EXPLORE THE MATERIAL –
A – In the real estate outlook, what range has the Fed helped keep 30-year mortgage rates within for nearly a decade?
B – Write the next part of the real estate outlook for the new year, starting after its final sentence.

I often get asked about what the new year looks like for real estate. That is always a challenging question because the robust market we enjoyed the last several years has been mostly driven by low interest rates that has made home ownership available to a wider range of buyers.
The Fed has been buying up loans and helping to keep the 30 year mortgage rates between 2.5% and 4.5% for nearly a decade now. The government has also spent record amounts of cash to battle the COVID pandemic and that is placing a huge pressure on the economy as inflation has gotten out of hand. Inflation can become a relentless and destructive monster if not handled appropriately. Typically making money a little more expensive will help. Interest rates will have to rise a bit and as that happens those at the lower end of the economic ladder will no longer be a bale to afford a house. As buyers leave the market place, pricing on homes could contract a little.
Inflation can also make it much more expensive to fix up a fixer house and that can lead to lower prices as well for homes that are not in the best shape. New homes will likely face upward price pressure from inflations as the cost of materials rises. Furthering the problem is the supply chain issues that seem to have the Federal Government baffled. That is adding even more inflationary pressure.
I believe that 2022 will see significant increases in the cost of new construction but a serious softening in the price of a fixer house. Now more than ever in the last 20 years, fixing up your house before selling is a very good idea. Well maintained homes in excellent condition should be a great opportunity for following the new home market upwards but older and run down homes may see the bottom fall out from under them as buyers get priced out with higher rates and repair costs sky rocket. The return of investor buyers or the so called "flippers" could happen later in the year if rates rise, inflation contuse, and supply chain issues are not dealt with.

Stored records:

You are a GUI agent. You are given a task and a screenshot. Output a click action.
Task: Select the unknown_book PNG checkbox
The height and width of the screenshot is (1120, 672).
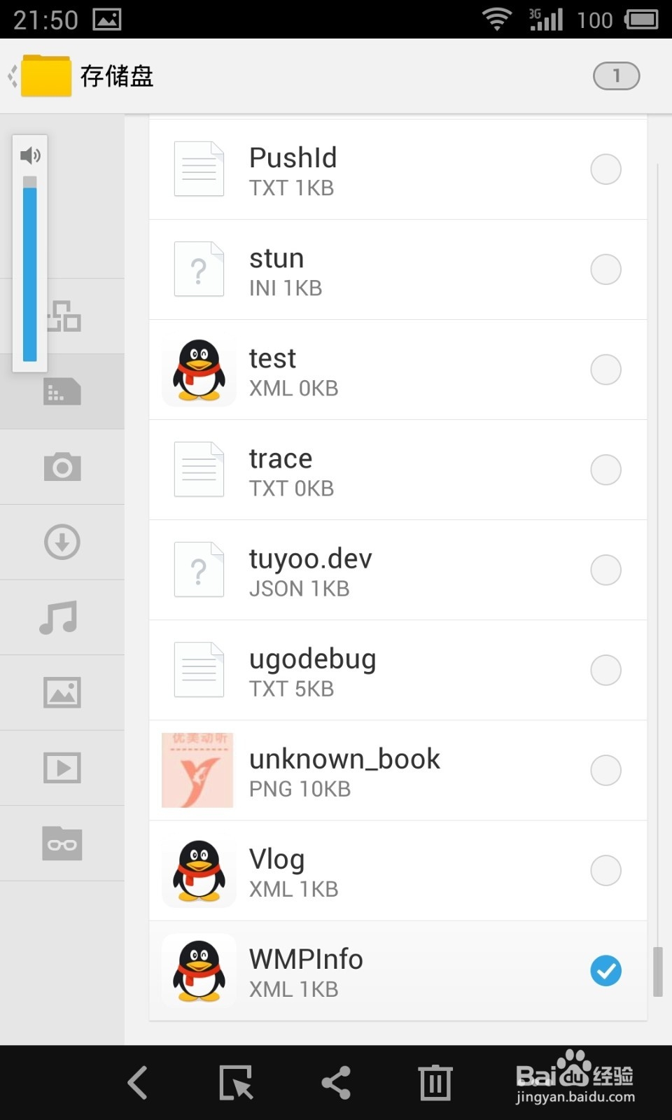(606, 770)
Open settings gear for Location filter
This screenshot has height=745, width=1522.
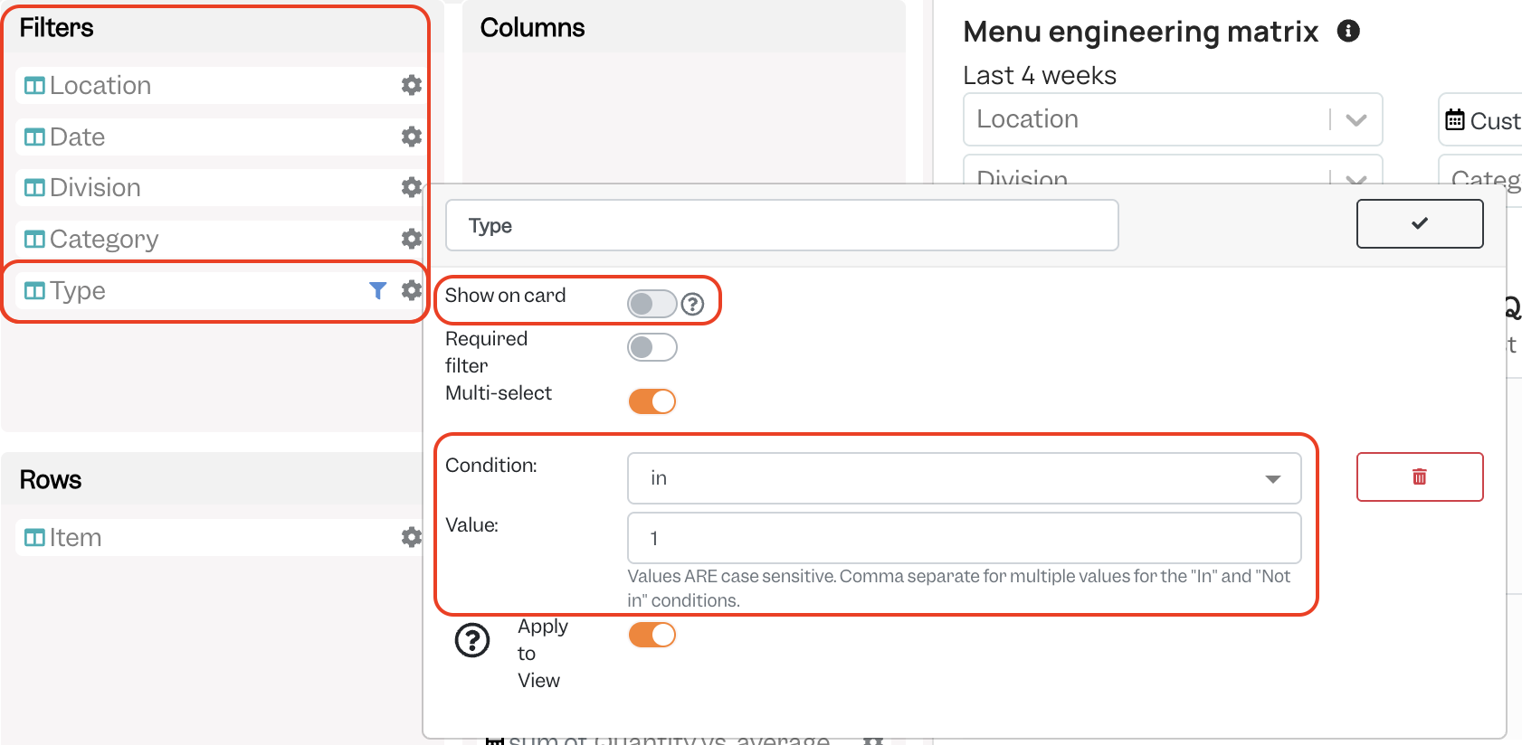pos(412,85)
...
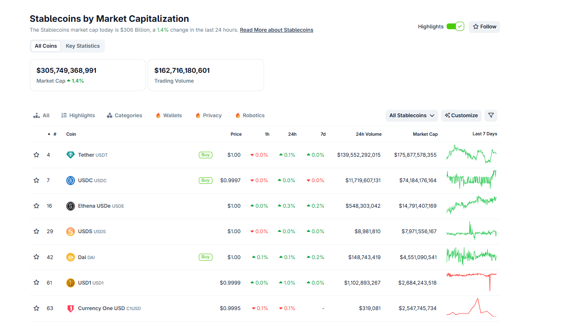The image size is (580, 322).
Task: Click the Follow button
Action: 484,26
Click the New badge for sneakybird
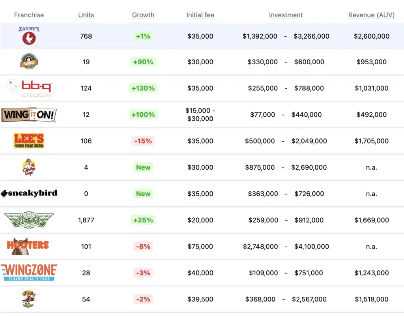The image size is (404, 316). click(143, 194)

ANSWERS BELOW –
A – Between 2.5% and 4.5%.

B –
Overall the local market has already seen a slight shift towards the buyers. It remain mostly a sellers market, but much closer to neutral than it has been for the last few years. I have always said I prefer a neutral market as that tends to keep both parties in a transaction reasonable and willing to work with each other. I would imagine that we will see modest growth through the first half of the year with single digit annualize price growth on resale homes and a possible slow down in the second half with very slow price growth and possibly depending on rates some price relaxation.
I would expect to see more modest increases in home values this year than last, but if you remember I said that last January as well. I was dead wrong last January as 2021 saw 18% price growth. But this year is definitely different, we are seeing runaway inflation and continue to have supply chain issues. This is not a sustainable condition for rising real estate particularly older and poor condition properties. New housing could slow down significantly as materials and expensive borrowing cuts into profits. There is only so much a local market can support in price and we are dangerously close right now with new 1500 foot ranch style homes running in the low 500s.